**SUPPLIED RECORDS**
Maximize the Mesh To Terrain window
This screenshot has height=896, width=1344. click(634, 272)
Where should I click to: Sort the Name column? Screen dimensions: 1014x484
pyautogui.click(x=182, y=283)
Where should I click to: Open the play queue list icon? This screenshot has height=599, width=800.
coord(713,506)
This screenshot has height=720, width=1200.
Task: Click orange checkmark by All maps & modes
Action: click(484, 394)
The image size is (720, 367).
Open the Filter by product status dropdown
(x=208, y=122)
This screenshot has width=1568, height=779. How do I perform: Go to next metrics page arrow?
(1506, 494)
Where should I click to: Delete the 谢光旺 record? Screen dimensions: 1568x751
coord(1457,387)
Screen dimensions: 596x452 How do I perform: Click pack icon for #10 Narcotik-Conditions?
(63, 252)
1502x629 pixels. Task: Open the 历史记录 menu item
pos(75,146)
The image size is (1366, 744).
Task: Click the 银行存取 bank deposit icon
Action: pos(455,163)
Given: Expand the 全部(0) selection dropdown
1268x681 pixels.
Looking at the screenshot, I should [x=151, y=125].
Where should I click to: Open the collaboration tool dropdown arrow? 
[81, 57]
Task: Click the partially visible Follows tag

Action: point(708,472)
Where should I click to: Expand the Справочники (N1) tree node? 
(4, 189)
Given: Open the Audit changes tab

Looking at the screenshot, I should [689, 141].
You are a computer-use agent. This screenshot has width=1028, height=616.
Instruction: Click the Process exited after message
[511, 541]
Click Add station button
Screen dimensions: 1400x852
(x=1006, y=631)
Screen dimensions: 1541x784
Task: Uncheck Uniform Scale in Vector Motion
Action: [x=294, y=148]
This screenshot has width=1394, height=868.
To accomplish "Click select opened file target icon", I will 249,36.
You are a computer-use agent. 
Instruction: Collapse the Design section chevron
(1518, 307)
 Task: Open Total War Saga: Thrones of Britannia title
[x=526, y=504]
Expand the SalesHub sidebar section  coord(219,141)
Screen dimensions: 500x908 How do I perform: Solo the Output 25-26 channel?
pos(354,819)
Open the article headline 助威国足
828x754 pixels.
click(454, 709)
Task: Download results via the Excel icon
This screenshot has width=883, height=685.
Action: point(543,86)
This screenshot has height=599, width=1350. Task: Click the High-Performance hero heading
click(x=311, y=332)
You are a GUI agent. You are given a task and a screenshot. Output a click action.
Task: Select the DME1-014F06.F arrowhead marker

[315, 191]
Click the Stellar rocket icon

**EXERCISE DESCRIPTION**
Put everything from the start of the entries down to the line containing "pyautogui.click(x=182, y=283)" into a Markdown table, with columns headed Row and Line. Leave out any blank lines.

**REPLY TO THE EXERCISE**
| Row | Line |
|---|---|
| 1 | Maximize the Mesh To Terrain window |
| 2 | This screenshot has height=896, width=1344. click(634, 272) |
| 3 | Where should I click to: Sort the Name column? Screen dimensions: 1014x484 |
| 4 | pyautogui.click(x=182, y=283) |